* Required work
Your answer should be the line containing "The width and height of the screenshot is (395, 1411)." and each line after it through the end of the data below, repeated exactly.

+++ Available data +++

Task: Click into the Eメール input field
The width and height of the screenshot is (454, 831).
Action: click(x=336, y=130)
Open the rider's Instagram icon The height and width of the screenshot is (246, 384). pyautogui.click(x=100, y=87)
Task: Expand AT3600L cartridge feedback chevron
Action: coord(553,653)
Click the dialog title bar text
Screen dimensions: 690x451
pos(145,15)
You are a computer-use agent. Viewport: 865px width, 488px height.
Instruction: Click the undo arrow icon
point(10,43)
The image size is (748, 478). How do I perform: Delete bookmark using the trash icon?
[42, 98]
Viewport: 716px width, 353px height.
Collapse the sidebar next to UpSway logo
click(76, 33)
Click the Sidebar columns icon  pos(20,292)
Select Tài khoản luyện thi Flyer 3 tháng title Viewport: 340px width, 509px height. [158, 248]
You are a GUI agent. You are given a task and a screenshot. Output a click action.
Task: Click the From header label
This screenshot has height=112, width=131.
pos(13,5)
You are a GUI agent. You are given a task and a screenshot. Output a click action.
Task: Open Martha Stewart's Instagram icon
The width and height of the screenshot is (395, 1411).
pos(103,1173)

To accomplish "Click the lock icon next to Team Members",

+++

* Output
The width and height of the screenshot is (395, 1411).
pos(103,1173)

To accomplish "Click the lock icon next to Team Members",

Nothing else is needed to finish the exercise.